Home & Garden
Do a careful walk-through inspection before closing
Q: We are going to close on our new house in two weeks and the house is supposedly complete. The builder told us to let him know of any problems after we move in. Should we do an inspection first? - Kim F.
A: Absolutely do an inspection. This is especially true if your builder recommended you wait until after the closing and you take occupancy. Almost any builder knows that the buyers should do a walk-through inspection.
You do not have to be an expert inspector to do a walk-through inspection. The key to a good inspection is thoroughness. Plan on taking several hours and make sure your builder or a representative accompanies you. Bring your husband along because two sets of eyes are better than one.
The reason for a thorough inspection is simple. Should problems arise even several years after you move in, you will have a record of any problems at the time of title transfer and the builder's response to them. This carries much weight should you have to go to court.

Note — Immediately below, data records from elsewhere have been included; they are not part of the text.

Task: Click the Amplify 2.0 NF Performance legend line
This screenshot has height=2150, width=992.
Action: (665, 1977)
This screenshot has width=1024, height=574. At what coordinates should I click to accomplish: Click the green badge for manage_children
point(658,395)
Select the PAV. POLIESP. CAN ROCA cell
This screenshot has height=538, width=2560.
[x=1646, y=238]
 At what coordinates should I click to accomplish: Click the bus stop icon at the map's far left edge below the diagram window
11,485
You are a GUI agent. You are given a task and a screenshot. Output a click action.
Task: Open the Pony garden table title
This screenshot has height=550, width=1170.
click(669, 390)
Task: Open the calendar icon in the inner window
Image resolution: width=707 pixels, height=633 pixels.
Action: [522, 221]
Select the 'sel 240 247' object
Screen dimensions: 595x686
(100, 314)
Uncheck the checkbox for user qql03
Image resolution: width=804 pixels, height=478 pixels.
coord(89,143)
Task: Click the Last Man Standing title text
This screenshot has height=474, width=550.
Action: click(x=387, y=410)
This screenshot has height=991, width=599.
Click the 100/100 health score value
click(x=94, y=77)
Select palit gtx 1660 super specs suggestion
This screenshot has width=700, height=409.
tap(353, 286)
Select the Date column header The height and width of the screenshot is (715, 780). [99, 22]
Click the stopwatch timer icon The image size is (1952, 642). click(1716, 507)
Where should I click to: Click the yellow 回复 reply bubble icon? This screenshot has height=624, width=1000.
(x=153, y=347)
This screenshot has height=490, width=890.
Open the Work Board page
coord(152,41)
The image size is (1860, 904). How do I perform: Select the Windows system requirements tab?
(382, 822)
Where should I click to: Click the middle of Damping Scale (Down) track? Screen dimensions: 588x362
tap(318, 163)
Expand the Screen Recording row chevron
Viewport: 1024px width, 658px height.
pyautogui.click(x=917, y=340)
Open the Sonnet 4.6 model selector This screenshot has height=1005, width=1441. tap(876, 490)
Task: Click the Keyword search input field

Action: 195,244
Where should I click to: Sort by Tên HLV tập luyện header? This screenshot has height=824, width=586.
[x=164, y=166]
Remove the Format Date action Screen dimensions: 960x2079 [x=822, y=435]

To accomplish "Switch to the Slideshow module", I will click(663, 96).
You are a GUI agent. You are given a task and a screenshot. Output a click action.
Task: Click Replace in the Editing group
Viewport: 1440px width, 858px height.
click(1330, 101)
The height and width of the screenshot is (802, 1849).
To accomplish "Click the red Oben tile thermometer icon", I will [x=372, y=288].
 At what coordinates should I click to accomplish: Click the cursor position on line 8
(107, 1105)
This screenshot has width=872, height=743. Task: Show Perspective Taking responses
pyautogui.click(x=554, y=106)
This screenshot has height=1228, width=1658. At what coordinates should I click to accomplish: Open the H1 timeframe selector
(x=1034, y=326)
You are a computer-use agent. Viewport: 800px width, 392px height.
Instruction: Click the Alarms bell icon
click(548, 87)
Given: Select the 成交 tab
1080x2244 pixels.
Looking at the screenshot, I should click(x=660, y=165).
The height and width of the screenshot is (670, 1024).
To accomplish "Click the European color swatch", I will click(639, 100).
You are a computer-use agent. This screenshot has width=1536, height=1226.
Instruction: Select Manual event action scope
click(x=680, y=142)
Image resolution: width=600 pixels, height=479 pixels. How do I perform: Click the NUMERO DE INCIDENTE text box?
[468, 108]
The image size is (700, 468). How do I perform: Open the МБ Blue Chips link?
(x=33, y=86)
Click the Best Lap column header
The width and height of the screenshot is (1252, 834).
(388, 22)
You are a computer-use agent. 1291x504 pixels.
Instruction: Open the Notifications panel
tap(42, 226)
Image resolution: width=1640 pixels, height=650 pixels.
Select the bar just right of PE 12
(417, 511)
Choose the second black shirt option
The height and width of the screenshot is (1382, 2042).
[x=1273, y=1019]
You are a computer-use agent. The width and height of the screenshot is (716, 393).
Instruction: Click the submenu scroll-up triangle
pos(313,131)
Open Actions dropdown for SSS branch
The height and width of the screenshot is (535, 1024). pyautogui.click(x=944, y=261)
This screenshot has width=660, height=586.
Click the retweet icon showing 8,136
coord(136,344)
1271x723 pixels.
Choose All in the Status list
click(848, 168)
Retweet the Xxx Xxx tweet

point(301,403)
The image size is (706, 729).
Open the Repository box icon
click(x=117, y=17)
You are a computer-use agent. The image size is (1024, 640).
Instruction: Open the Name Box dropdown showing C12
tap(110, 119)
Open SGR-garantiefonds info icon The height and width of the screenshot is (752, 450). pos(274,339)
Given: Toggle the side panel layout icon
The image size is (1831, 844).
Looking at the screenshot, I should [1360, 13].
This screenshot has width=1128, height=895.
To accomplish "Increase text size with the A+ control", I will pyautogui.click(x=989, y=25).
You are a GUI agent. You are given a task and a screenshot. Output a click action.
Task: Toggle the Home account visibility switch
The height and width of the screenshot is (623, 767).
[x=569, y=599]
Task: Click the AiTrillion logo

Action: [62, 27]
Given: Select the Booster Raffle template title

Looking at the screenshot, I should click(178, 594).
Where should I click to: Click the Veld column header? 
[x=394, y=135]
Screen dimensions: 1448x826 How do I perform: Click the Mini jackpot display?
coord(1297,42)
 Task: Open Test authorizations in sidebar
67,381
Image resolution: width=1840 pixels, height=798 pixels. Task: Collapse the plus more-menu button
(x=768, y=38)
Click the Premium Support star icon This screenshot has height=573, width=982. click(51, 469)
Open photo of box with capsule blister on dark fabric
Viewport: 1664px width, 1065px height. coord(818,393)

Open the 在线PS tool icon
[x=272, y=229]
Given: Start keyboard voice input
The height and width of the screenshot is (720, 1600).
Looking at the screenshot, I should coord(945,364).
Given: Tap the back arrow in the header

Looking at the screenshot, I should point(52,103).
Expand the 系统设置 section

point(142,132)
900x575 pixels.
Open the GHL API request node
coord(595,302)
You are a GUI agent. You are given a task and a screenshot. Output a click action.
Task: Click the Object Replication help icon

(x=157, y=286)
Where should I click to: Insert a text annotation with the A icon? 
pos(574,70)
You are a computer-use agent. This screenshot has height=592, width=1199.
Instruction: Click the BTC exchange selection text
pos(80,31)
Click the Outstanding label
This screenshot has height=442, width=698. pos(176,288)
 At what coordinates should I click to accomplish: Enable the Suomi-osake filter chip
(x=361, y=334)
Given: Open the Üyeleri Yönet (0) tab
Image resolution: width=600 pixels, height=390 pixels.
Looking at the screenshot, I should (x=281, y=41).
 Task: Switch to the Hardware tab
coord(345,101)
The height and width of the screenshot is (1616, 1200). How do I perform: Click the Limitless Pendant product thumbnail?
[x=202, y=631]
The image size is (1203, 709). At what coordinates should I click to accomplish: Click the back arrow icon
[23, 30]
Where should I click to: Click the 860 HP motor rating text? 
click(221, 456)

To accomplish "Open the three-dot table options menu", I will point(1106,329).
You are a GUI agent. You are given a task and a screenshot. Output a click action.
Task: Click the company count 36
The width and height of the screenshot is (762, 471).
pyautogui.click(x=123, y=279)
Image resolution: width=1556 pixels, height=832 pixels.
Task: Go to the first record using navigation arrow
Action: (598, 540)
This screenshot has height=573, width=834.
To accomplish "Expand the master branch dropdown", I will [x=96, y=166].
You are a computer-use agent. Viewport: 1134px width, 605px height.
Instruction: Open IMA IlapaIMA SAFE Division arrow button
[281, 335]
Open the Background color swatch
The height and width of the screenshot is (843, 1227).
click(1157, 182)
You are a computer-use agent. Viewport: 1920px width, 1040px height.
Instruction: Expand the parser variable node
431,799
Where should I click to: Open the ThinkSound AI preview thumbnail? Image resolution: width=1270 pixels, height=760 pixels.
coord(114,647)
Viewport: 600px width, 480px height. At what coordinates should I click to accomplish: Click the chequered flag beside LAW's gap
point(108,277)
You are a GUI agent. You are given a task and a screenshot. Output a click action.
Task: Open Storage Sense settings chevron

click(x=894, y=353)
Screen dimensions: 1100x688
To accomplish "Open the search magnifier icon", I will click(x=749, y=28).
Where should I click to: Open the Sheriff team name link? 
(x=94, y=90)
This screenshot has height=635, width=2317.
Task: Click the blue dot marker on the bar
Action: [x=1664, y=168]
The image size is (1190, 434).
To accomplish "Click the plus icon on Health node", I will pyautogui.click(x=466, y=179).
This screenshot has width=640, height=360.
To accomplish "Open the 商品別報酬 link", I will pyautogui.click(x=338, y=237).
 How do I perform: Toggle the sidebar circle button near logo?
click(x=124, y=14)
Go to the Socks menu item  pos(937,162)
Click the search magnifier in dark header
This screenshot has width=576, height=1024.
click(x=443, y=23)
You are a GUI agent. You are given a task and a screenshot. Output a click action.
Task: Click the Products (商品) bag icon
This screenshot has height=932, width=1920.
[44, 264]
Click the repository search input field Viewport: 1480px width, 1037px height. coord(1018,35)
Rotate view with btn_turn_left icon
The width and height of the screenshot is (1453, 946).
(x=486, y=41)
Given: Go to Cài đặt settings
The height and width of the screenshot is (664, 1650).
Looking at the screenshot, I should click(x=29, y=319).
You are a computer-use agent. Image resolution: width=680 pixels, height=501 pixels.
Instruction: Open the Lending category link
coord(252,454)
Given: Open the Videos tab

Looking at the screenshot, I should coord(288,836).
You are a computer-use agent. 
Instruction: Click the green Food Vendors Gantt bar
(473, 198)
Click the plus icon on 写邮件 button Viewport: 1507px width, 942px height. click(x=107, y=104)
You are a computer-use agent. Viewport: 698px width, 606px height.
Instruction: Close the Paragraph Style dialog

I used to recommend that people take a pad of paper and a Polaroid camera along for the inspection. In today's high-tech world, I recommend a video camera or a digital camera and a tape recorder. If you do not have one or cannot find a friend with one, rent one. It will be money well spent.
Rule No. 1 for any inspection - Do not be embarrassed to be too picky about minor flaws. Your builder should understand this and will hopefully not be offended. Keep in mind that this is the largest investment most family's ever make and you will be paying it off for decades to come.
I like to begin an inspection indoors, often in a kitchen or bathroom because there is so much to check in these rooms - plumbing, cabinets, appliances, etc. Keep focused and do not chat excessively or you may be distracted. Remember, this is your last chance before you own it.
Both you and your husband should walk back and forth over the entire floor. Listen for any squeaky or friction sounds that may indicate movement of some unsecured structural members. Turn on all the lights and carefully check all the corners for cracks or bulging drywall joint tape.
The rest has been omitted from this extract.